While the logical arguments in this article seem thorough, there are
references to God throughout all of history. Many will say that the church was
acting, over-extending it's authority and enforcing it's teachings was the
reason why it lasted as long as it has. One could say that's why we still have
the discussion of the existence God in our day-to-day lives.

The question you could pose is, say you are right. What if you did prove this
all to be correct? What would happen then? You disproved God exists, now what?
There would be nothing to gain other than feeling the need to point at others
and tell them they are wrong (or be nice about it :) ).

I would instead not to approach God with logic, as there have been countless
people, including myself, who have been touched with God's presence. While the
pursuit of knowledge and logic is admirable, God will continue to exist.
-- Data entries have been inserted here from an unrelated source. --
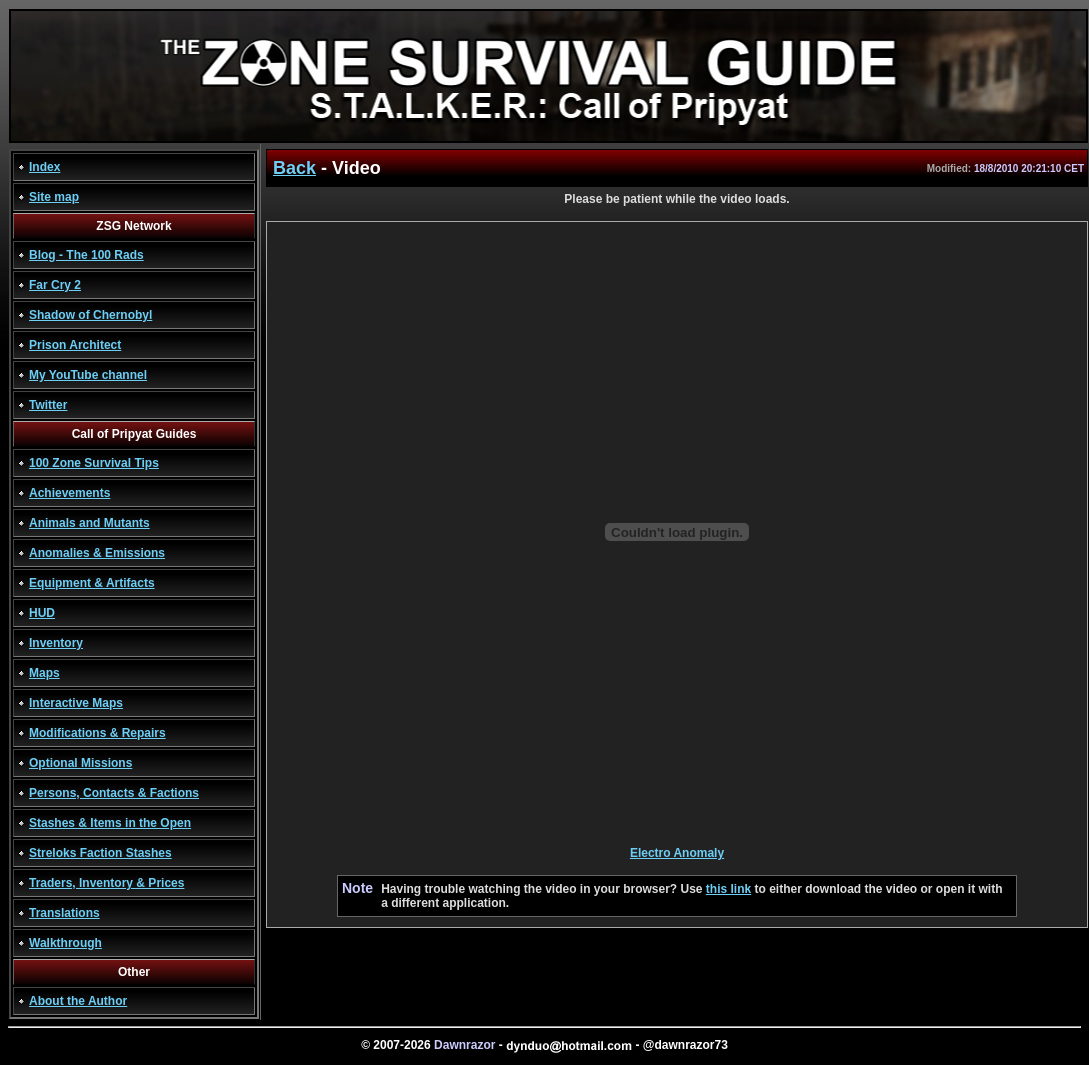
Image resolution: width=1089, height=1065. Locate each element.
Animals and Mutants (89, 523)
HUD (42, 613)
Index (44, 167)
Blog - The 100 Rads (86, 255)
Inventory (56, 643)
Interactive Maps (76, 703)
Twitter (48, 405)
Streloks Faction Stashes (100, 853)
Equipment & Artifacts (92, 583)
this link (728, 889)
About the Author (78, 1001)
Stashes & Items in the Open (110, 823)
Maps (44, 673)
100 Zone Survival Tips (94, 463)
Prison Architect (75, 345)
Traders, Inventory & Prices (106, 883)
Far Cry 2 (55, 285)
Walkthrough (65, 943)
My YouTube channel (88, 375)
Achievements (69, 493)
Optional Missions (80, 763)
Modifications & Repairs (97, 733)
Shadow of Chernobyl (90, 315)
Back (294, 168)
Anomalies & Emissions (97, 553)
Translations (64, 913)
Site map (54, 197)
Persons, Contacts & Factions (114, 793)
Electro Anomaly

What I feel is struggling to people who are not in the environment, is that
belief in God arises from faith, and not reason. So many people become
passionate (on both sides) that it often-times ends up in fights that the one
needs to prove they are right. It's not about being right, it's about showing
love, and that can mean listening to someone who you don't agree with so you
can show them you care and will listen to your opinion, even if they don't
agree.

Thank you for your article and your well-thought out statements, wishing you
blessings in life.